Would that help manage an increasing data well being drawn from?
That's what has run in the vehicles in the past to trigger collecting samples. Not sure if E2E breaks that functionality.
The autolabler could potentially further classify scenes (whether from triggers or disengagements) and flag things it doesn't understand for human interpretation.
 
As the march of 9s progresses, the amount of driving needed to collect the samples increases, but training size only depends on the number of situations, not their rarity. 10x the raw data is filtered down to some number of units of training data.
Needing an order of magnitude compute increase implies there is an order of magnitude increase in training cases (or NN size, or blend thereof). This could be, however that may indicate an overfit/ overtrained NN versus a more generalized one that can handle both sampled and abstracted driving conditions.
Yup, Tesla throws away 99.999% of all data collected and only focus on the unique situations that requires training. I don't see why they need 10x more compute to fix the 0.0001% of the problem. I argue they needed more compute when they had to fix over 50% of the problems when V1 started as that would require lots of training passes to reduce error rate.

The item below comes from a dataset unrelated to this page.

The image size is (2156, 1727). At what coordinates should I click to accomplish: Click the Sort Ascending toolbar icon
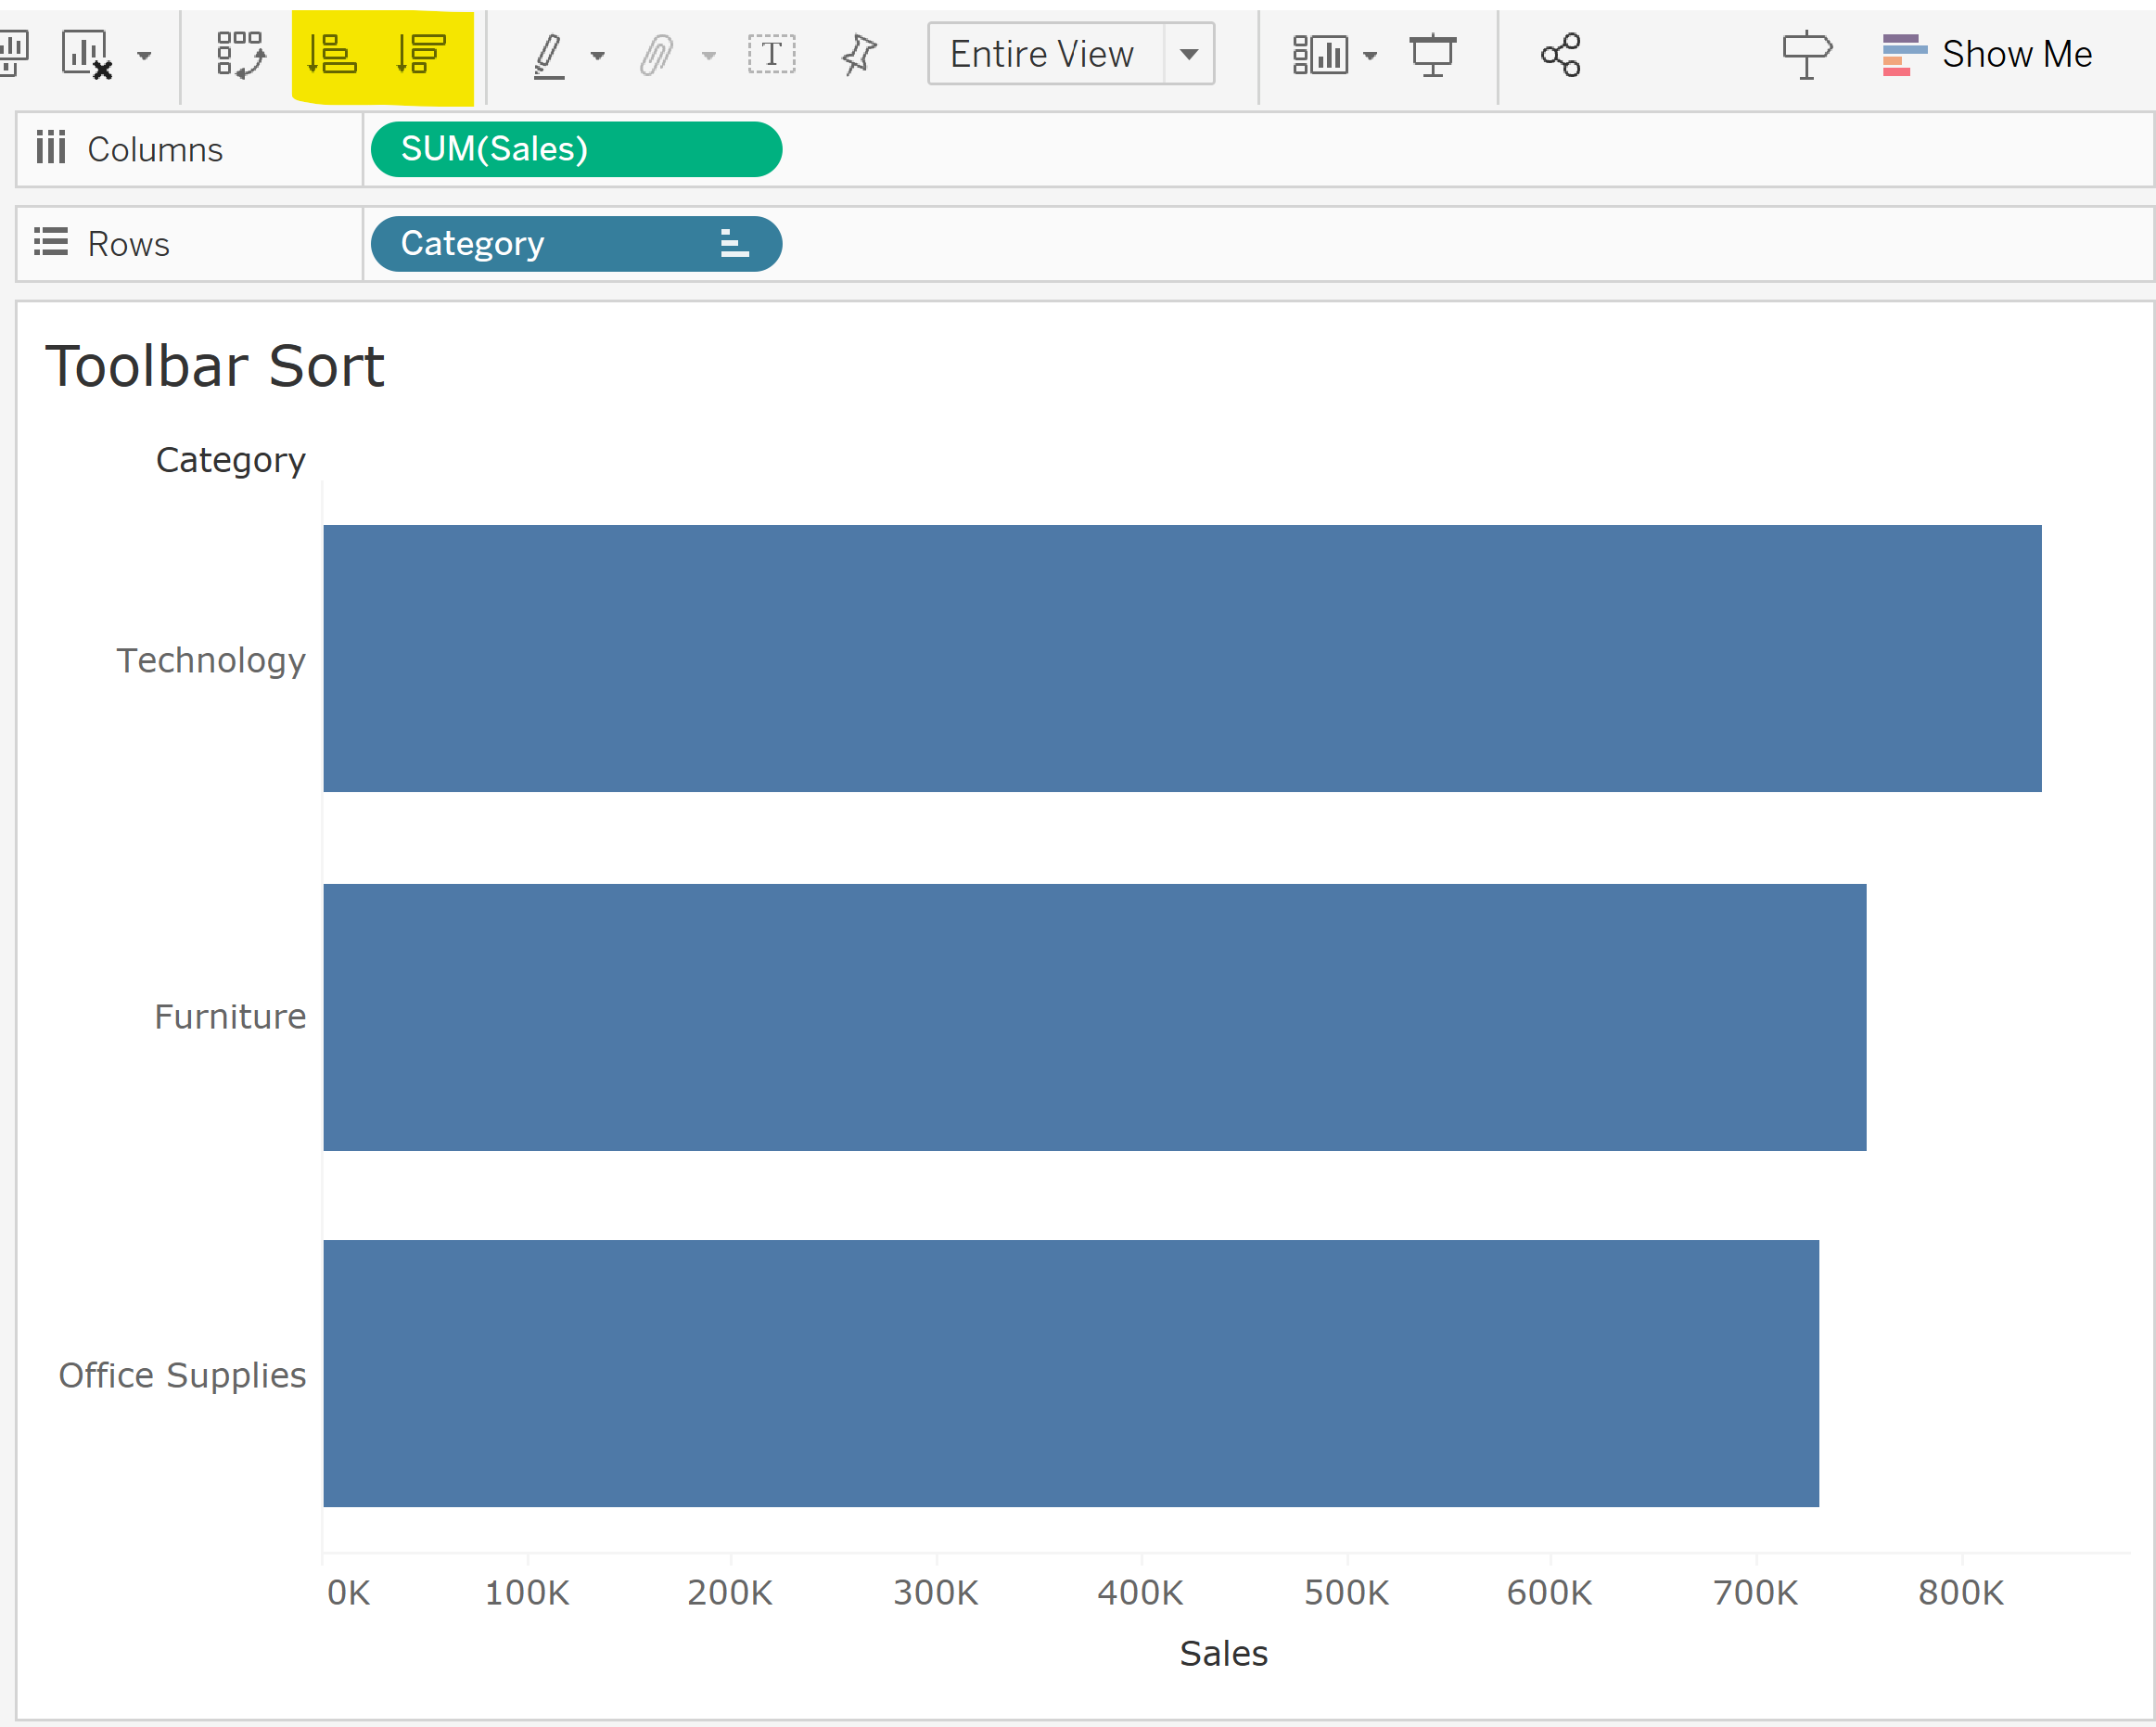tap(332, 54)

Right now Tesla's limited step is not compute but combing the gigantic dataset, where most of it are useless, to find the right data to feed the GPU cluster. I believe they spent a lot of time figuring out techniques trying to appropriately filter the useless data away as that's more important right now than H100 clusters.
 
Yup, Tesla throws away 99.999% of all data collected and only focus on the unique situations that requires training. I don't see why they need 10x more compute to fix the 0.0001% of the problem. I argue they needed more compute when they had to fix over 50% of the problems when V1 started as that would require lots of training passes to reduce error rate.

Right now Tesla's limited step is not compute but combing the gigantic dataset, where most of it are useless, to find the right data to feed the GPU cluster.
Speaking purely theoretically:
If each 9 has 10x the situations which each occur at 1/100 the frequency (1/10 overall occurance), then it would need 10x the compute at each step.
However, it seems unlikely that so many unique cases would be needed.